Capitalist globalization represents a new global mode of class rule, unfinished and structurally unstable. It leads in fact to open crises of legitimacy and of ungovernability in many countries and in entire regions; to a state of permanent crisis. The supposed centres of regulation on a world scale (the WTO, the UN Security Council ...) are unable to fulfill their role effectively.

A class does not permanently rule over a society without mediations and social compromises; without sources of legitimacy, whether their origin be historical, democratic, social, revolutionary... The imperialist bourgeoisies are liquidating centuries of “know-how” in this field in the name of the free movement of capital, while the aggressiveness of neoliberal policies is destroying the social fabric in a growing number of countries.
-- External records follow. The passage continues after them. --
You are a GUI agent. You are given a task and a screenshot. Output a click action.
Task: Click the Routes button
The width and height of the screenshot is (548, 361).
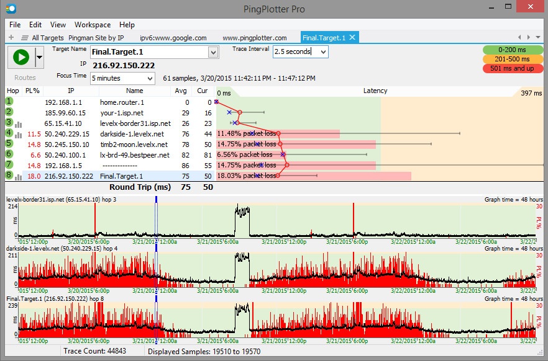(x=25, y=78)
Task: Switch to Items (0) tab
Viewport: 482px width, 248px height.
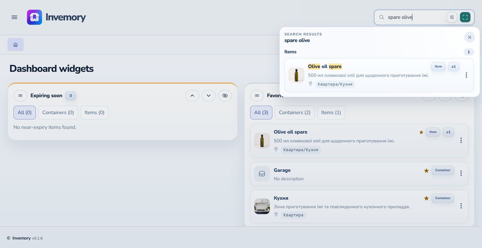Action: pos(94,113)
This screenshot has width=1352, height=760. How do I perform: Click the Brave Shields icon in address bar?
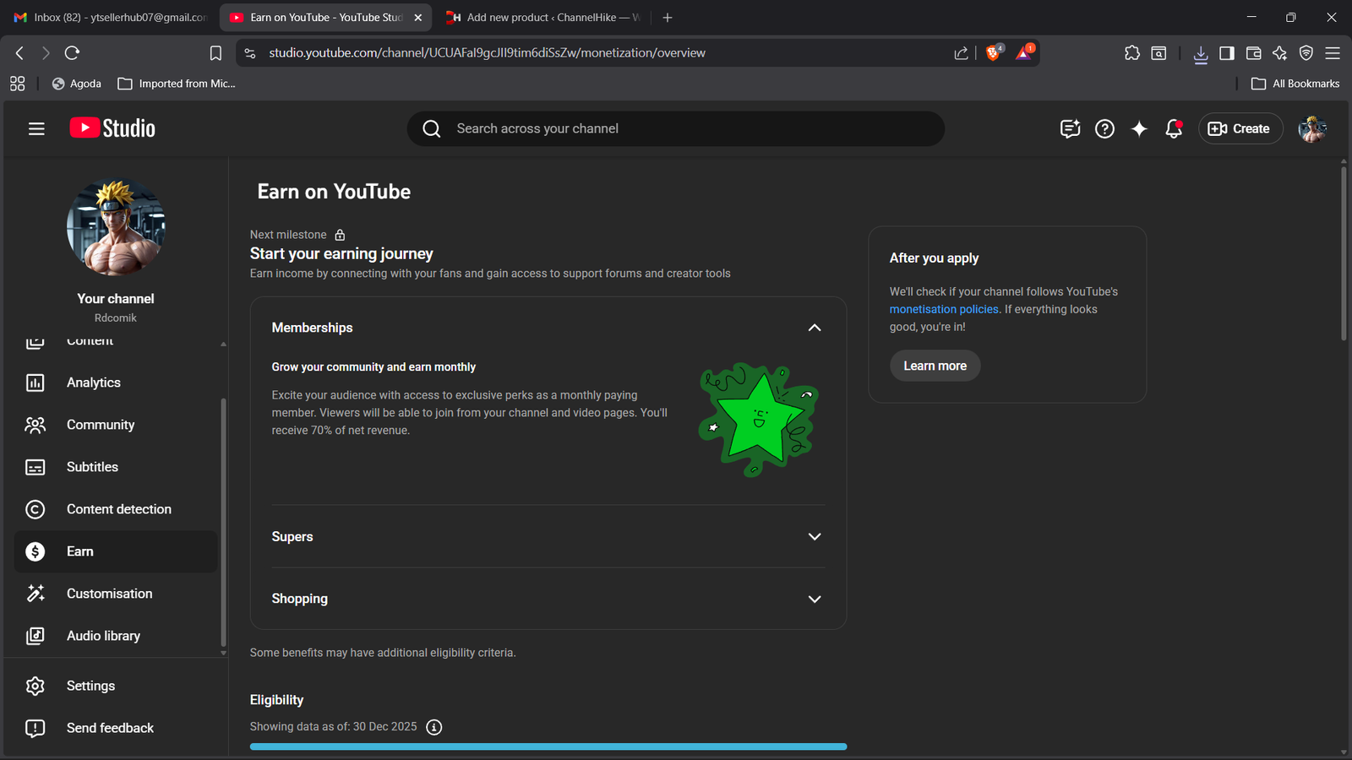(994, 52)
The fact that, in a Western country like Greece, much of the population is deprived of access to health care and services, says a great deal about the uncompromising line of the European bourgeoisie.

At the time when there were empires, it was necessary to ensure the stability of colonial possessions – as well as (although to a lesser extent) that of the spheres of influence during the Cold War. Let us say that today, because of mobility and financialization, it depends on the time and the place... Thus, entire regions may enter into chronic crisis under the blows of globalization. The implementation of neoliberal diktats by worn-out dictatorial regimes provoked popular uprisings in the Arab world and vast mobilizations in Africa, open regime crises and violent counter-revolutionary ripostes, leading to acute instability.

The particularity of globalized capitalism is that it seems to accommodate itself to crisis as a permanent state of affairs: crisis becomes consubstantial with the normal functioning of the new global system of domination. If this is really the case, we must profoundly change our view of “crisis” as a particular moment between long periods of “normality” – and we have not finished measuring, and suffering, the consequences of this. [...]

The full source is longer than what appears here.